[Start of Attachment]

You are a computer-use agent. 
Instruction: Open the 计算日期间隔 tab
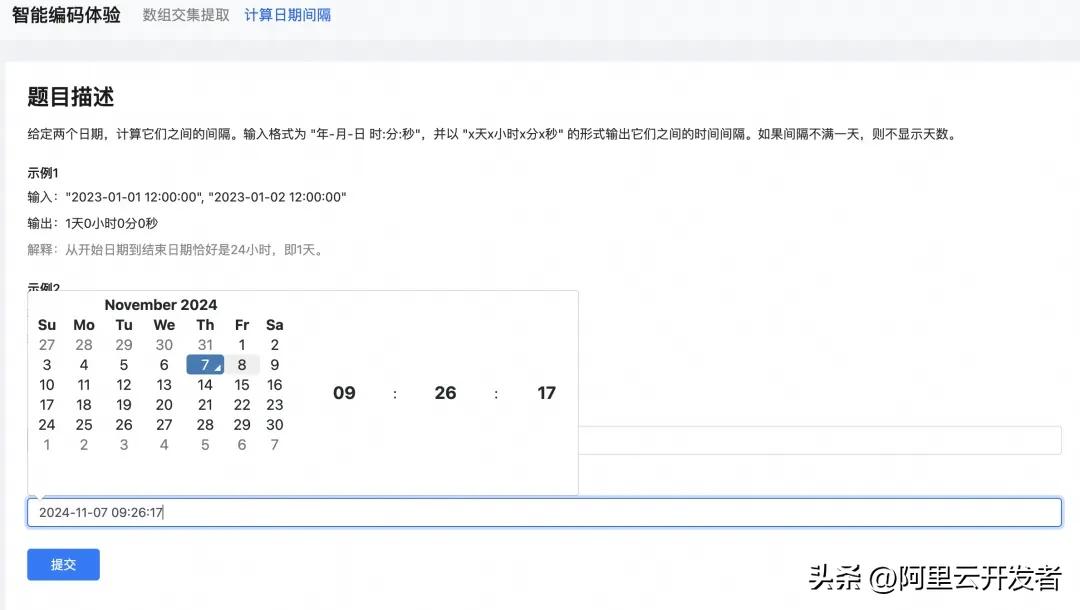coord(288,15)
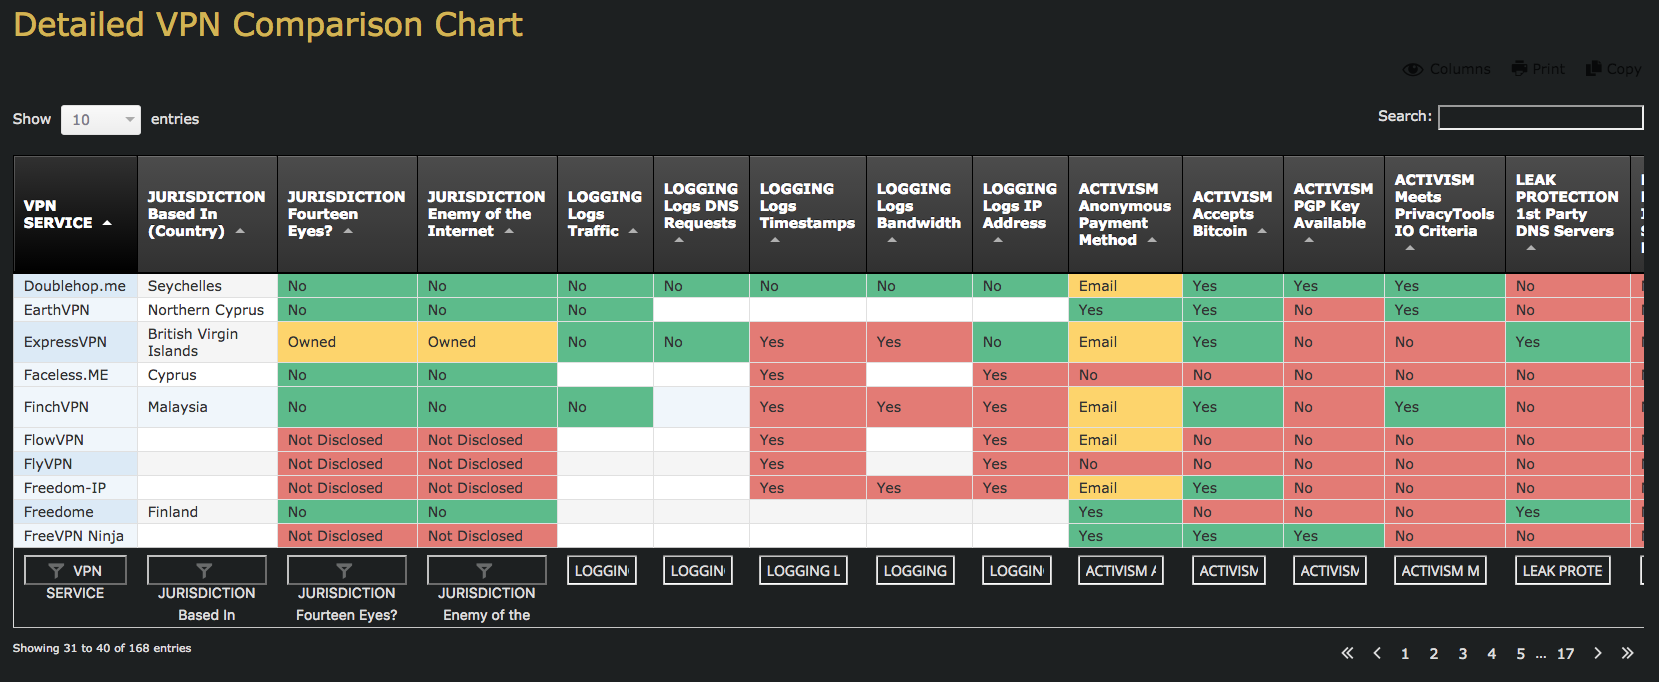
Task: Click the Copy clipboard icon
Action: pos(1593,68)
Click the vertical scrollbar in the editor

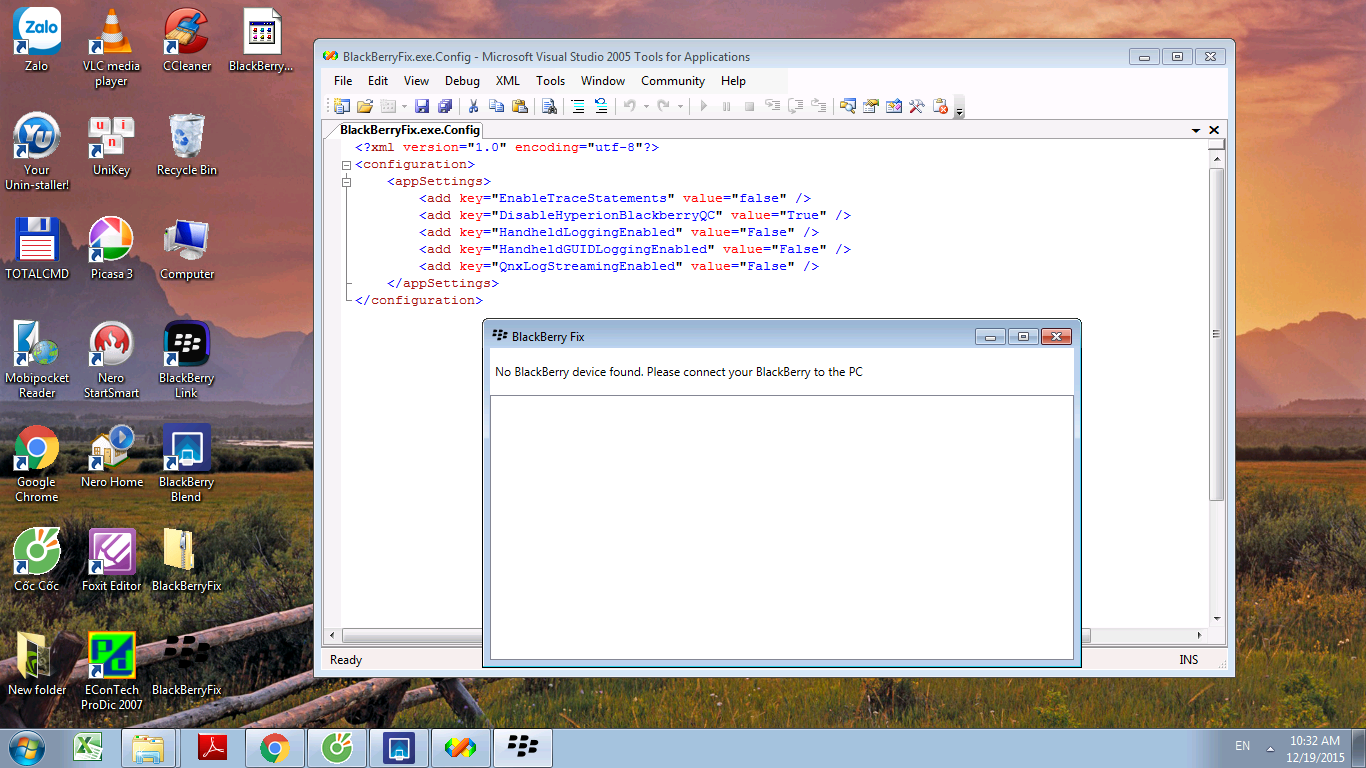1216,334
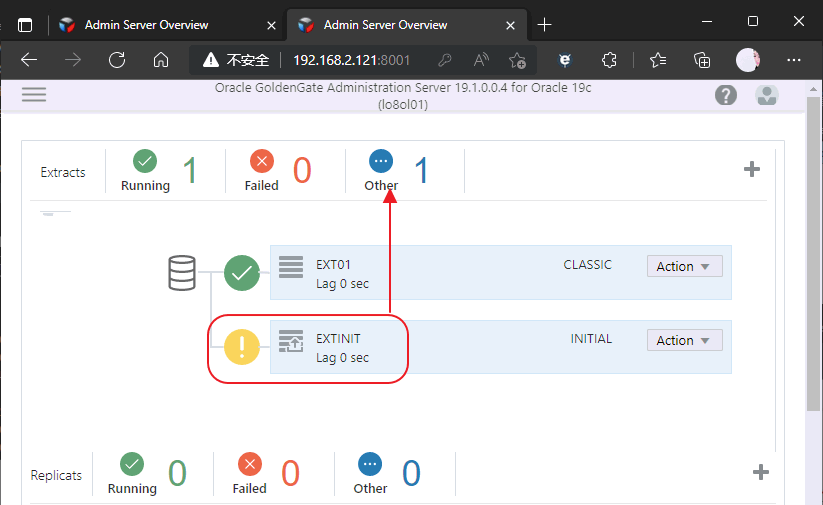Click EXTINIT yellow warning status icon
Viewport: 823px width, 505px height.
click(x=242, y=347)
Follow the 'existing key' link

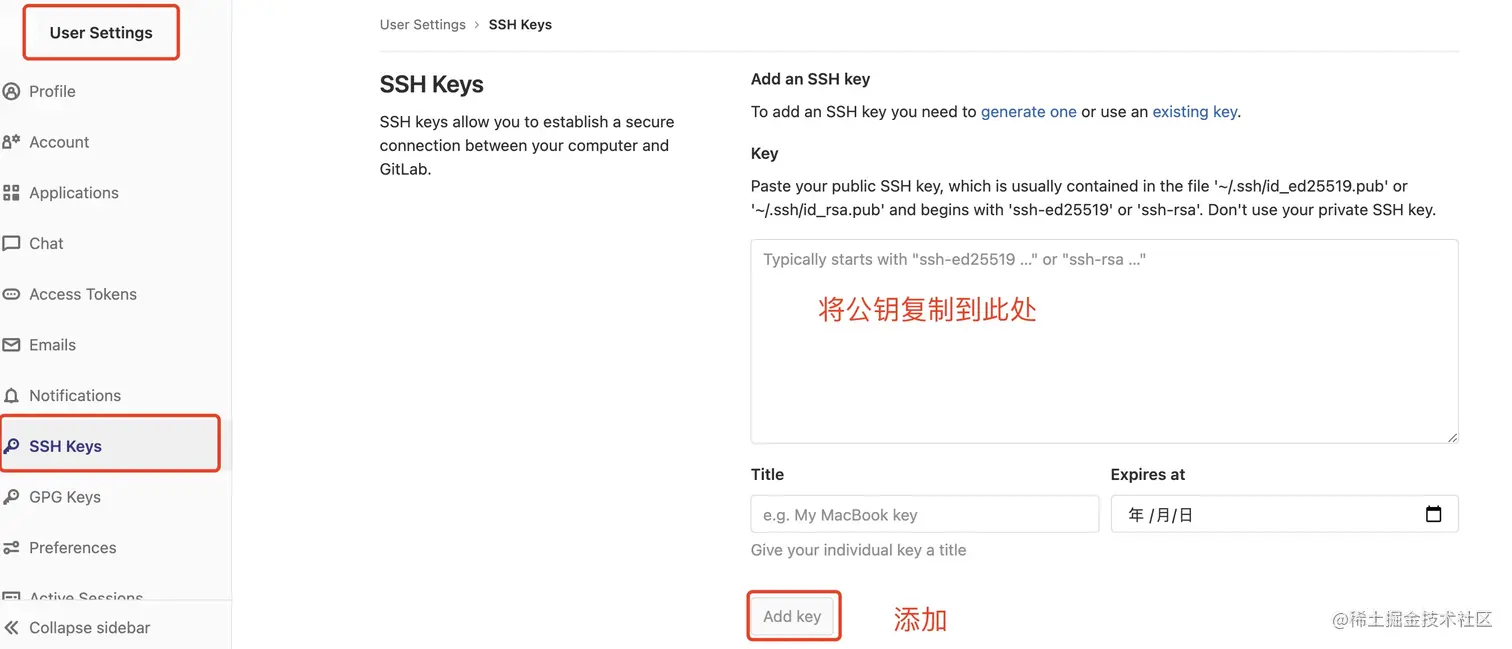tap(1194, 112)
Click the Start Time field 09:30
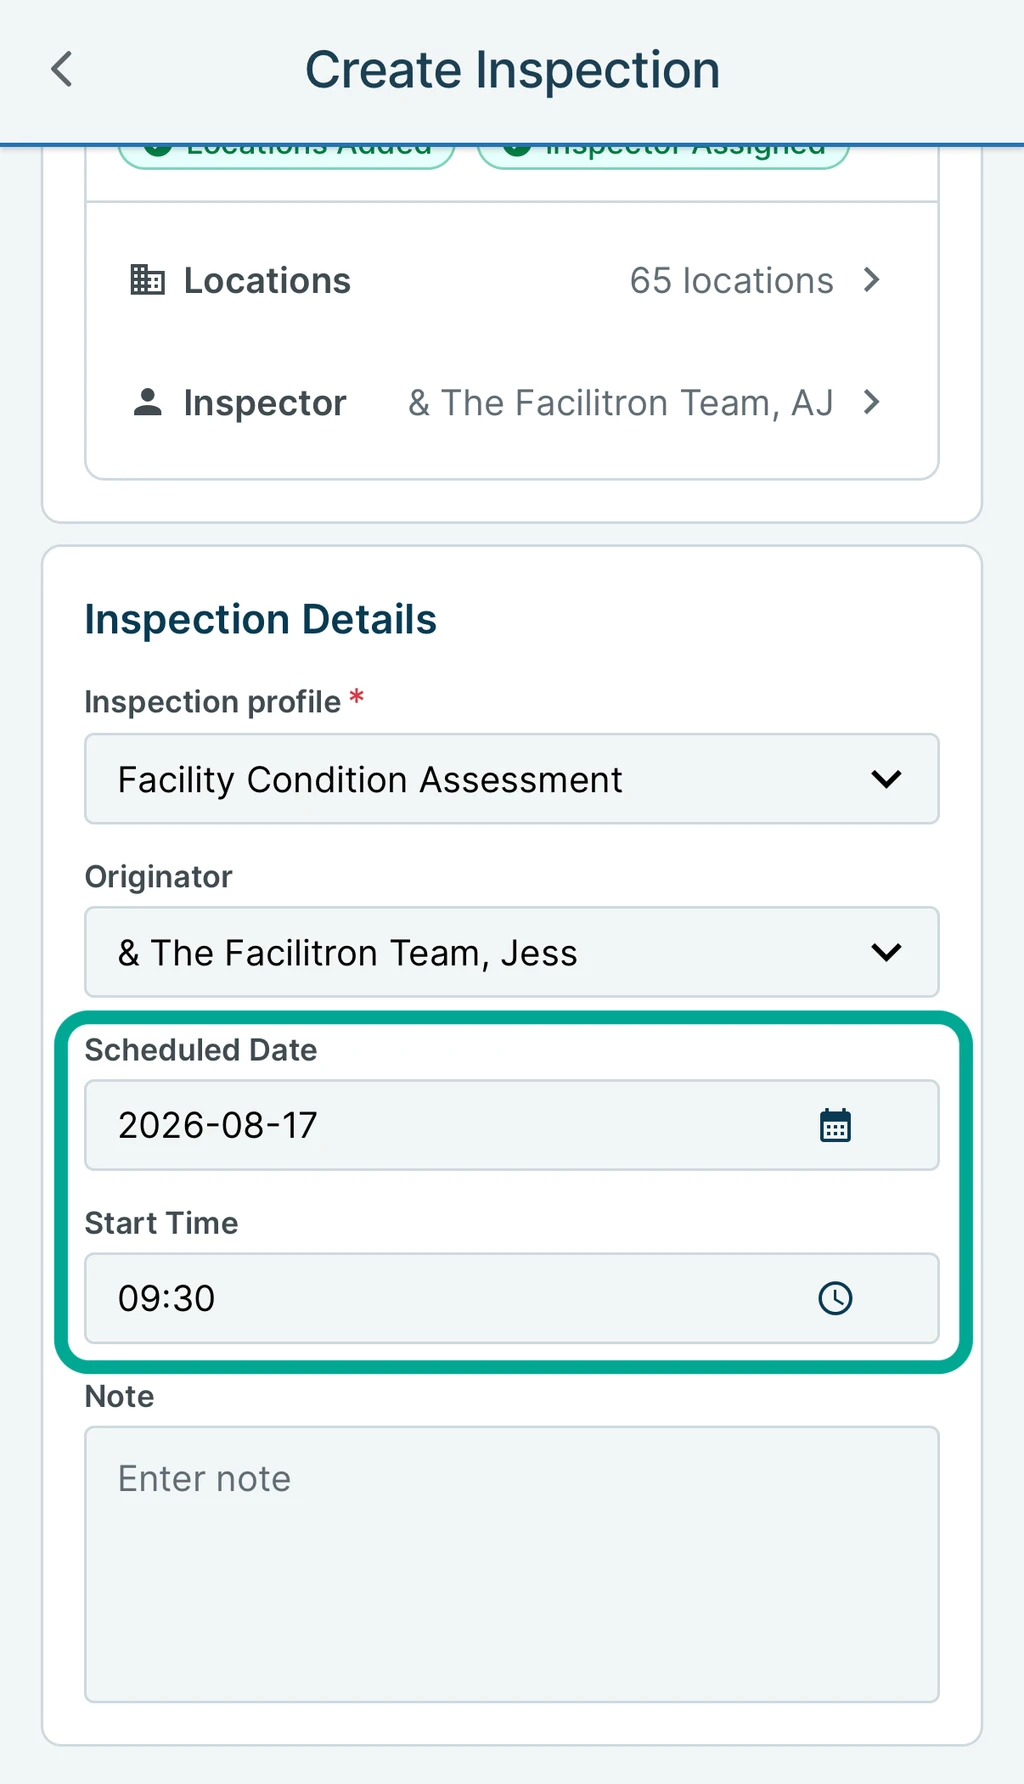 (512, 1298)
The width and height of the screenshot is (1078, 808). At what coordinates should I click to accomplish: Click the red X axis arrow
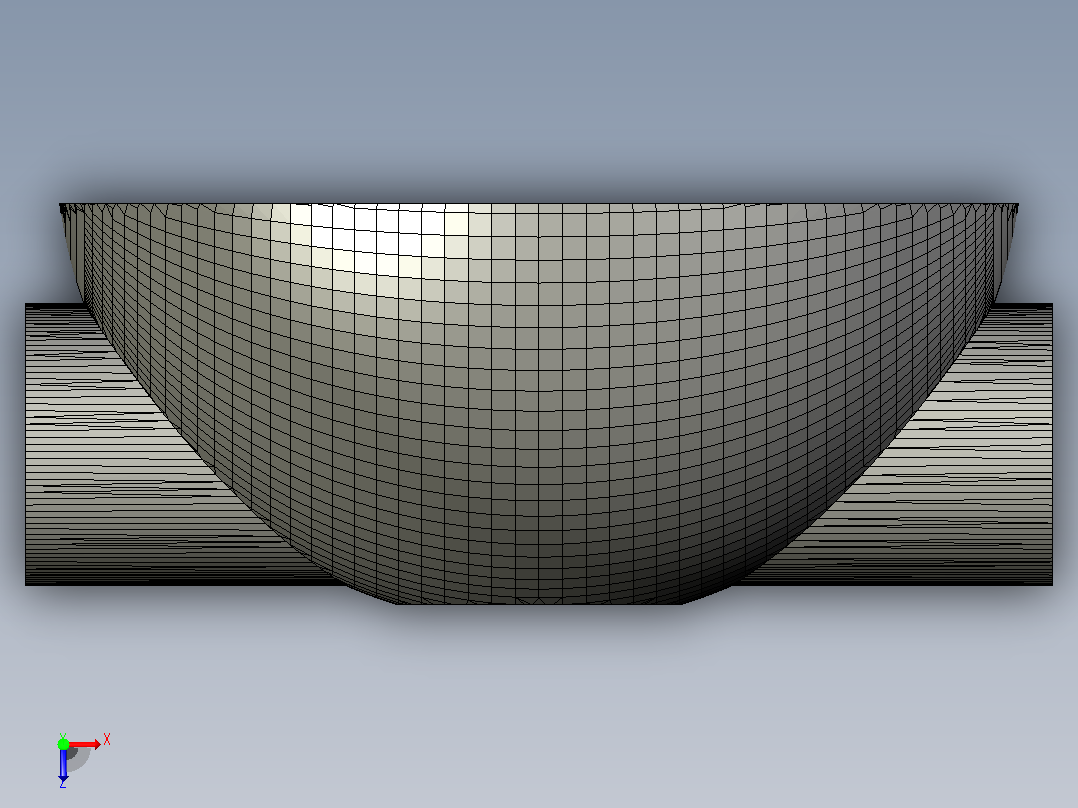point(84,745)
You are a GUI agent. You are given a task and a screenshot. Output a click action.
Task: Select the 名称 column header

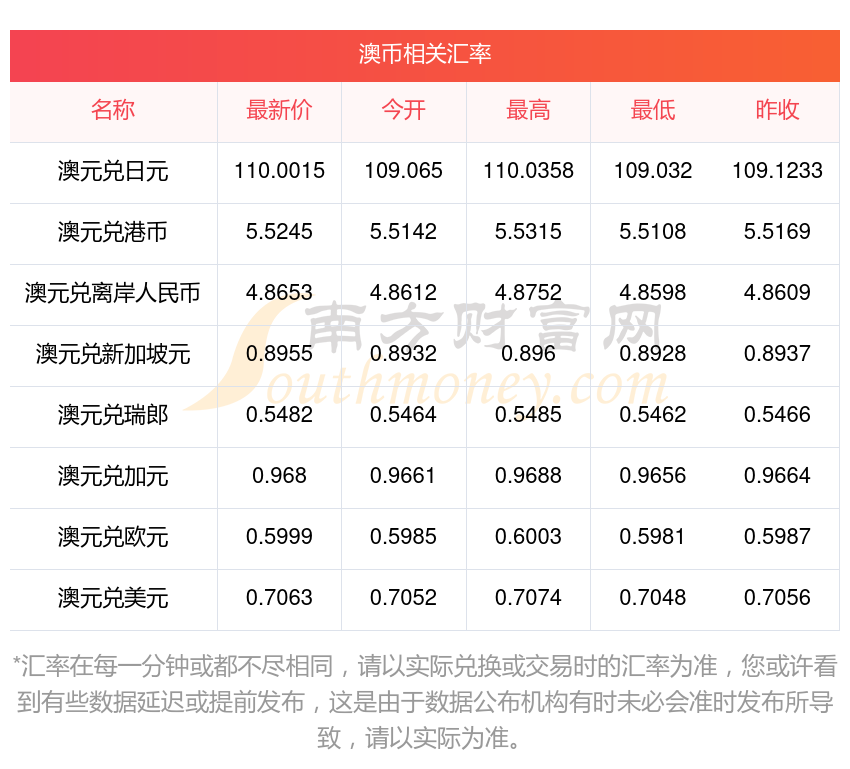tap(113, 111)
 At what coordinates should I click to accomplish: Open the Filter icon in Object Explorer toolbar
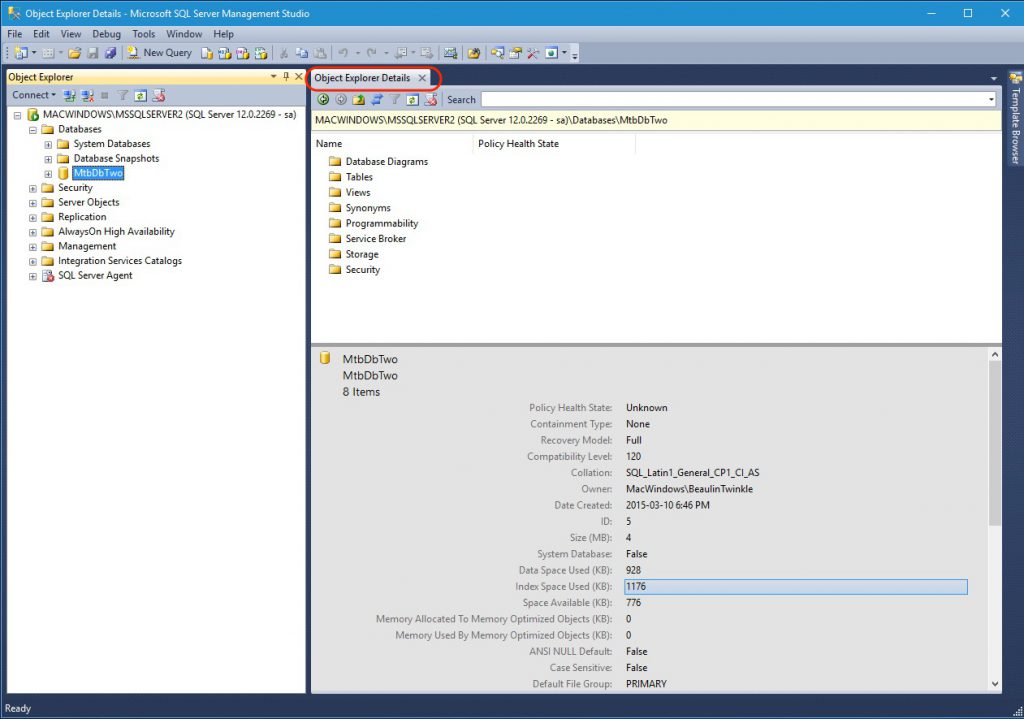123,95
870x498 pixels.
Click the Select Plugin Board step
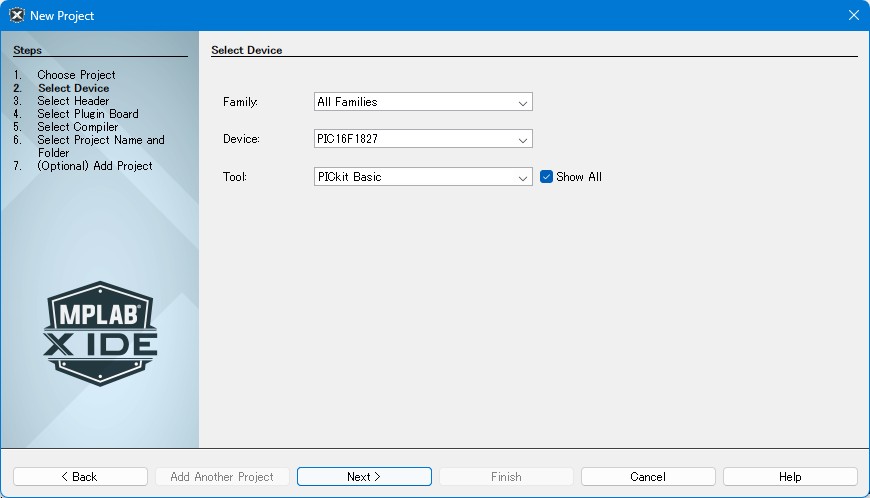[x=88, y=114]
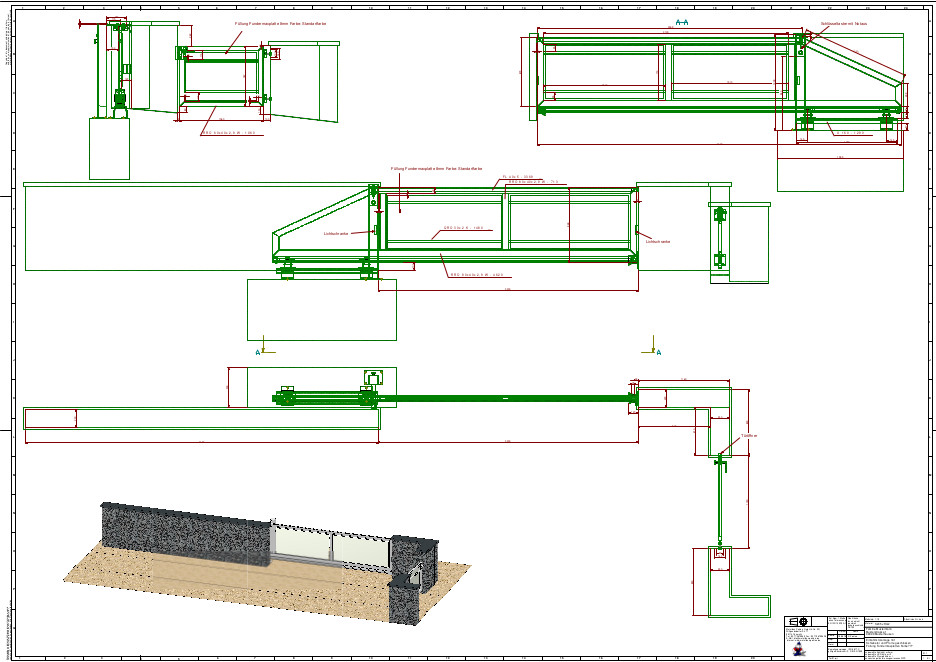Select the left 'Lichtschranke' annotation label
Screen dimensions: 936x662
(336, 234)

[End of Attachment]

Word for word, write out the whole listing, keeping none of the pictures.

— REPLY —
You are a computer-use agent. 
Instruction: Open the 计算日期间隔 tab
coord(288,15)
Task: Click the Copy clipboard icon
Action: pos(1593,68)
Click the vertical scrollbar in the editor

1216,334
Click EXTINIT yellow warning status icon
Viewport: 823px width, 505px height.
click(x=242, y=347)
Follow the 'existing key' link

tap(1194, 112)
Click the Start Time field 09:30
 (512, 1298)
The width and height of the screenshot is (1078, 808). At what coordinates should I click to accomplish: Click the red X axis arrow
point(84,745)
You are a GUI agent. You are given a task and a screenshot. Output a click action.
Task: Select the 名称 column header

tap(113, 111)
 At what coordinates should I click to accomplish: Open the Filter icon in Object Explorer toolbar
123,95
870x498 pixels.
Click the Select Plugin Board step
[x=88, y=114]
Select the left 'Lichtschranke' annotation label
Screen dimensions: 936x662
(336, 234)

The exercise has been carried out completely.